:: Directions ::
The lines below, from the one containing "Image resolution: width=576" through the one containing "Task: Select the second 用户 avatar icon", should be set down exactly, with no pictures and nothing else.

(Records excerpted from a collection)
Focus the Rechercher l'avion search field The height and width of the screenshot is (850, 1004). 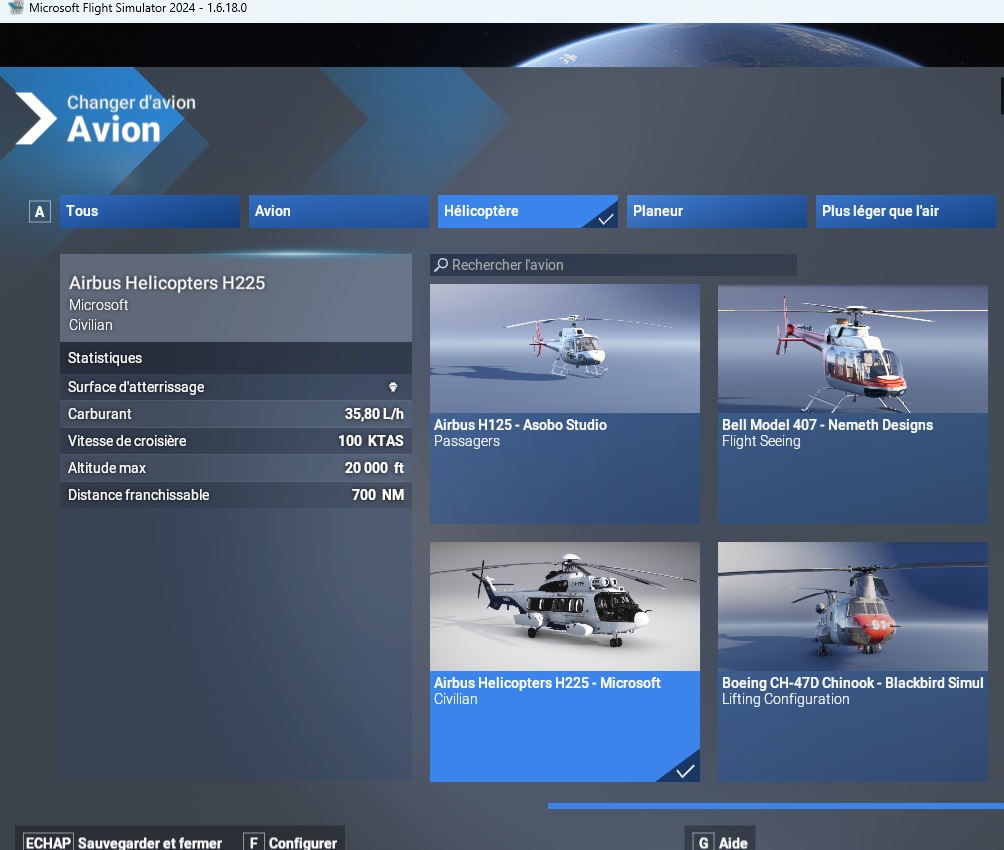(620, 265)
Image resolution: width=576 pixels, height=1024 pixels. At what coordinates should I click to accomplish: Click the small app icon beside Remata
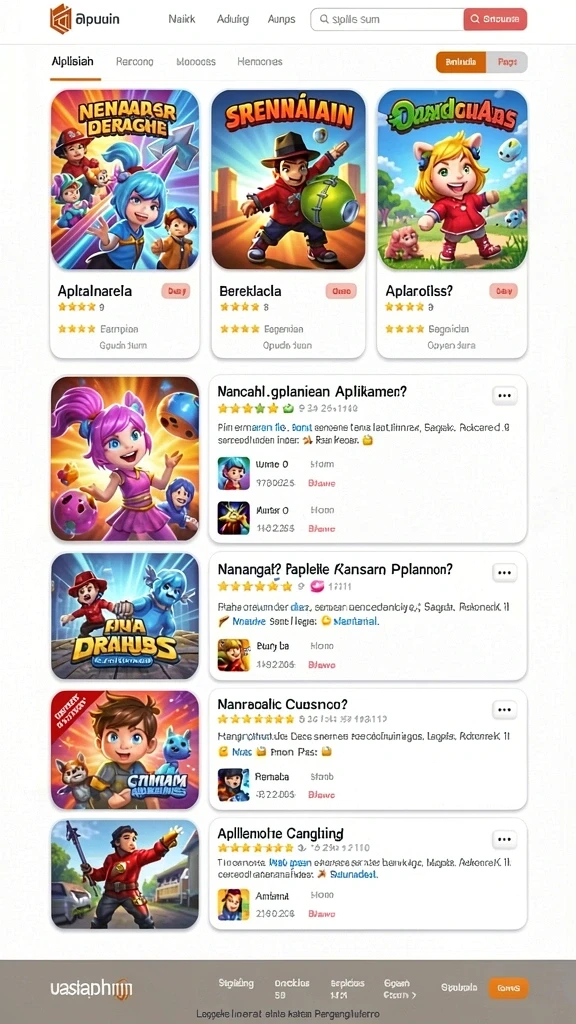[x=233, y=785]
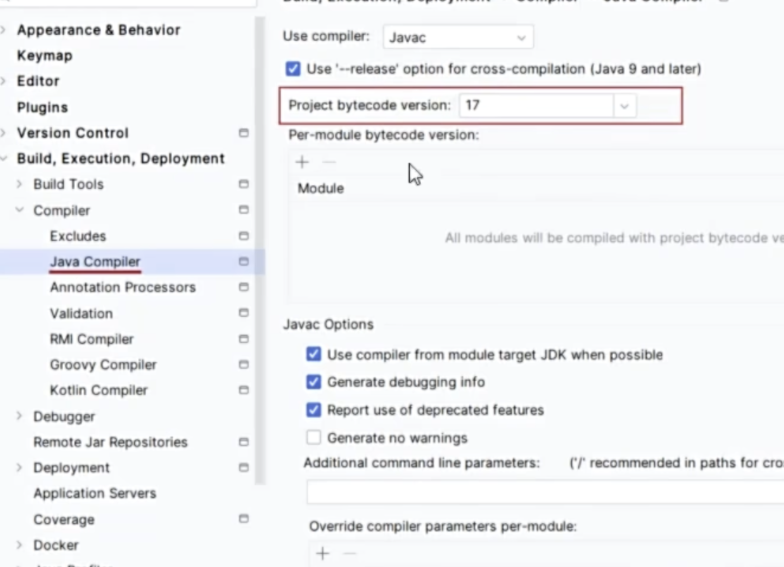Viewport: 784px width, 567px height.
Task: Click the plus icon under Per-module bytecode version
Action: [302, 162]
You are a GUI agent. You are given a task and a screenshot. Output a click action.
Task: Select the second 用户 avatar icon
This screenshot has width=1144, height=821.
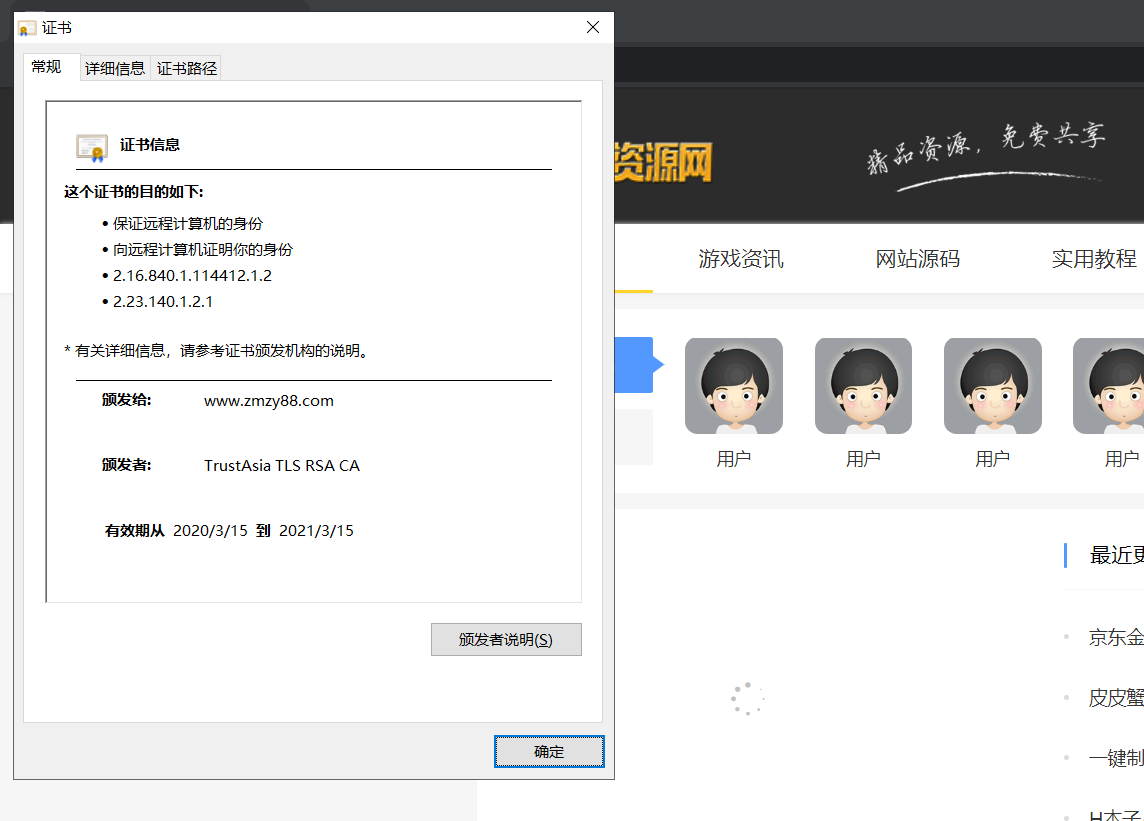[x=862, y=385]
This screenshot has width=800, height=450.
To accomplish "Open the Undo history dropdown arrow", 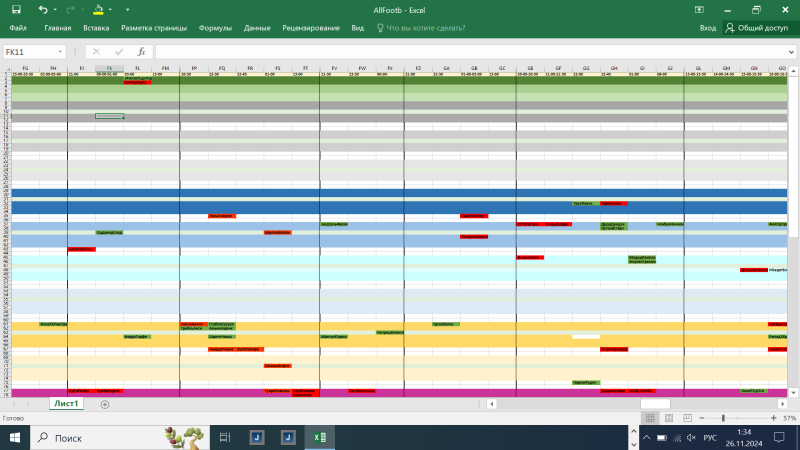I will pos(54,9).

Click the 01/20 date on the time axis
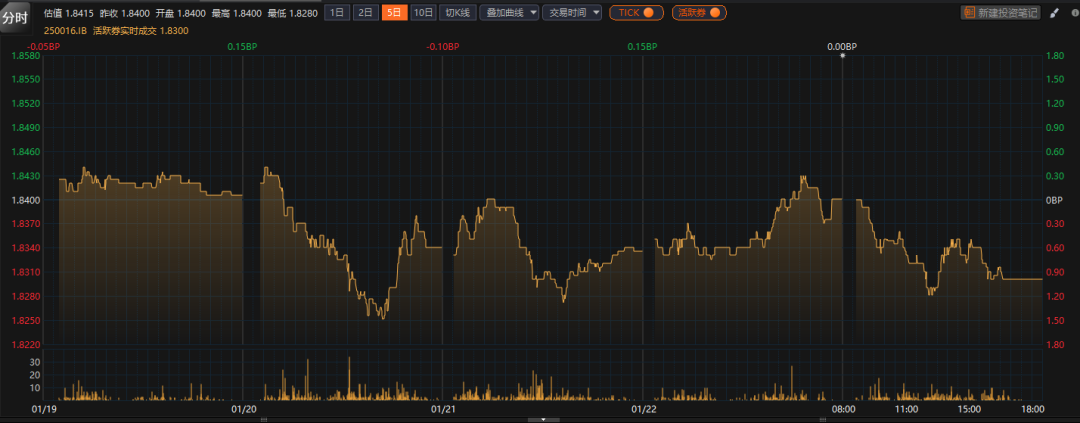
* * *
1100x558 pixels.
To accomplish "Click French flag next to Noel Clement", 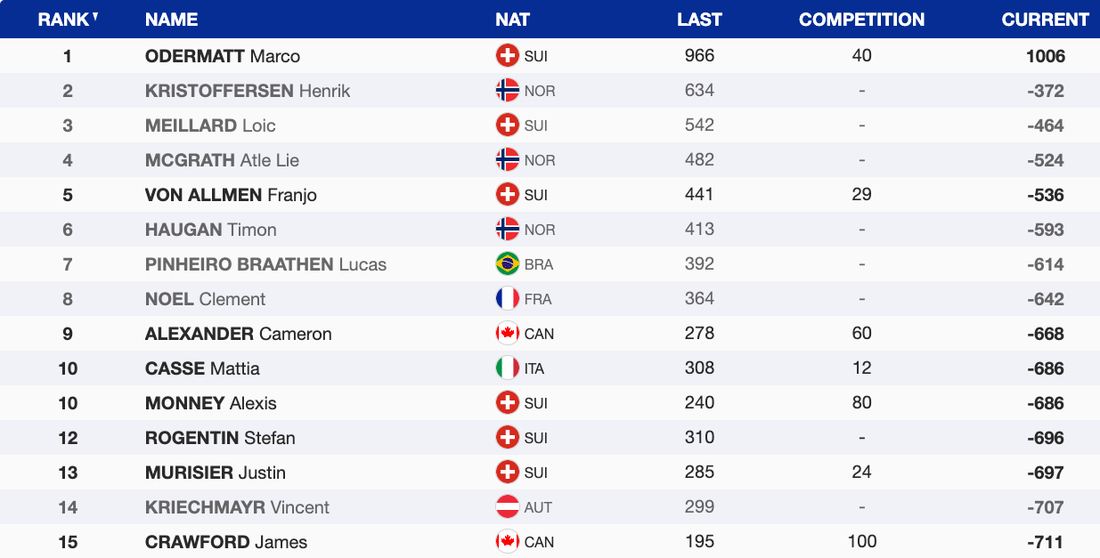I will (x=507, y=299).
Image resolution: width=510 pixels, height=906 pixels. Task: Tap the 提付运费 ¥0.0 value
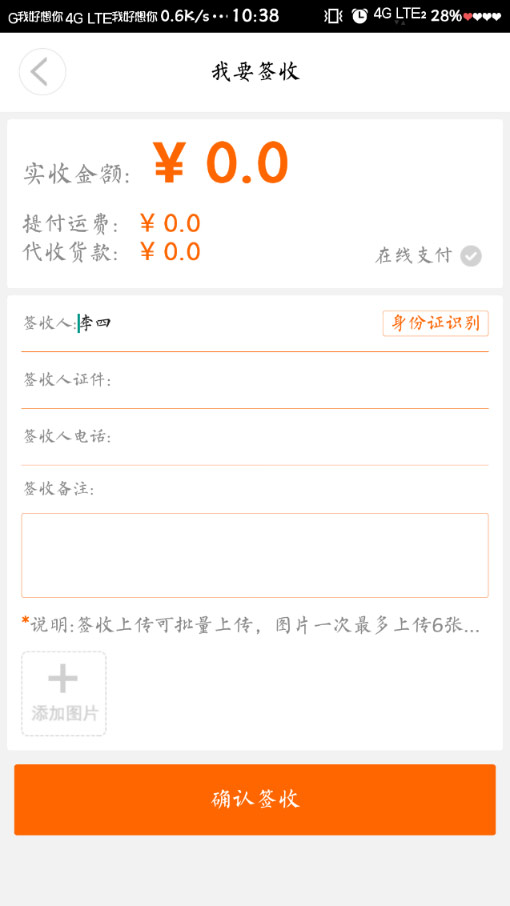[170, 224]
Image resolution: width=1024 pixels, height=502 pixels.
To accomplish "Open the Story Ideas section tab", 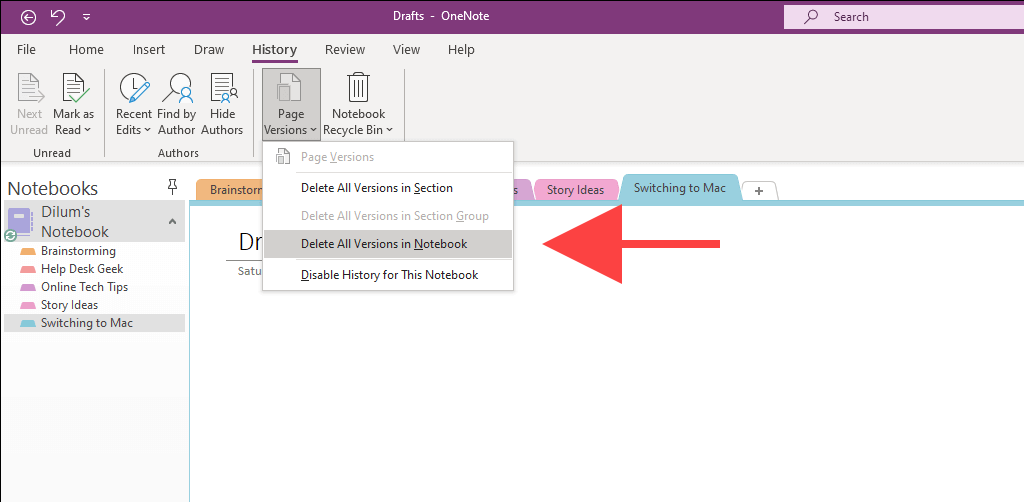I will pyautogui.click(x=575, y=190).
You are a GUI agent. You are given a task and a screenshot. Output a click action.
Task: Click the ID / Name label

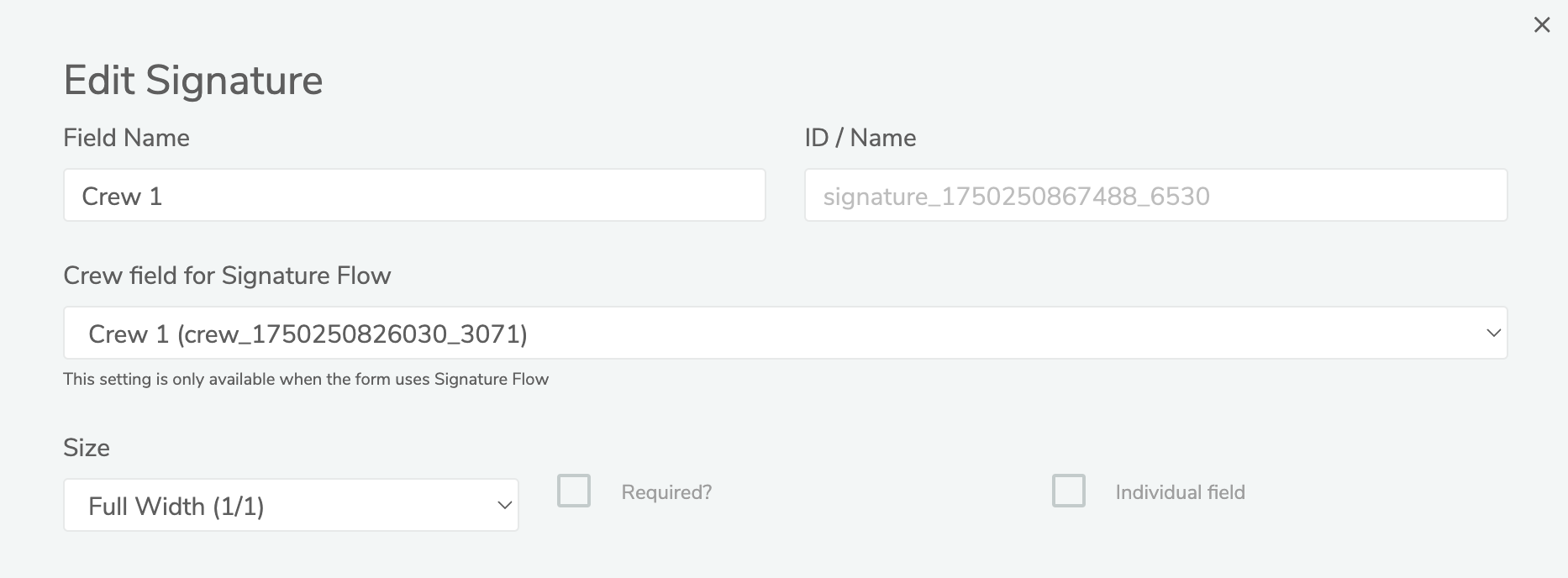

:: Response to the exercise ::
Image resolution: width=576 pixels, height=1024 pixels. At what coordinates should I click to accomplish: Click the small app icon beside Remata
[x=233, y=785]
Viewport: 784px width, 567px height.
Task: Click the plus icon under Per-module bytecode version
Action: [302, 162]
You are a GUI agent. You are given a task and a screenshot. Output a click action.
Task: Select the second 用户 avatar icon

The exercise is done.